Gib bitte den Abschnitt wortgetreu zurück, der im Text über Erdogans Rede zum Jahrestag des Putschversuchs mit den Worten anfängt, die „stehe. „Diesen Verrätern“ enthalten, und mit „das zurück.“ endet.

**Zitierter Text**
★ ★ ★ ★ ★ ★ ★

Bild: Bei seiner Rede in Ankara: Erdogan
Ankara dpa/afp | Ein Jahr nach dem Putschversuch in der Türkei hat
Staatspräsident Recep Tayyip Erdogan ein unnachgiebiges Vorgehen gegen die
Putschisten und deren Hintermänner angekündigt. „Sowohl die elenden
Putschisten als auch jene, die sie auf uns gehetzt haben, werden von nun an
keine Ruhe mehr finden“, sagte Erdogan bei einer Ansprache am Sonntagmorgen
vor dem Parlament in Ankara. Er bekräftigte zugleich seine Bereitschaft zur
Wiedereinführung der Todesstrafe, wofür eine Verfassungsänderung nötig
wäre.
Bei einer Gedenkfeier in Istanbul hatte Erdogan kurz zuvor gesagt, er
wisse, wer hinter Terrororganisationen wie der Gülen-Bewegung, der
kurdischen Arbeiterpartei PKK und der Terrormiliz Islamischer Staat (IS)
stehe. „Diesen Verrätern werden wir zuerst die Köpfe abreißen.“ Es werde
„kein Verräter ungestraft“ bleiben. Erdogan macht den in den USA lebenden
Prediger Fethullah Gülen für den Putschversuch verantwortlich. Gülen weist
das zurück.
Parlamentspräsident Ismail Kahraman nannte Gülen einen „geisteskranken
Schizophrenen“ und sagte: „Volk, Fahne, Koran, Glaube, Gebetsruf, Freiheit,
Unabhängigkeit sind unsere Ehre, unsere Würde. Denjenigen, die unsere Werte
angreifen, brechen wir die Hände, schneiden ihnen die Zunge ab und
vernichten ihr Leben.“ Kahraman gehört der Regierungspartei AKP an, der
Erdogan vorsteht.

★ ★ ★ ★ ★ ★ ★

**Datensätze**
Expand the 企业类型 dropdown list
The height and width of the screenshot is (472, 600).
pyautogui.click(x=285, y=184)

★ ★ ★ ★ ★ ★ ★

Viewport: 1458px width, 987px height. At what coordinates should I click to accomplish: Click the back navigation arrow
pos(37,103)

★ ★ ★ ★ ★ ★ ★

**Ergebnis**
stehe. „Diesen Verrätern werden wir zuerst die Köpfe abreißen.“ Es werde
„kein Verräter ungestraft“ bleiben. Erdogan macht den in den USA lebenden
Prediger Fethullah Gülen für den Putschversuch verantwortlich. Gülen weist
das zurück.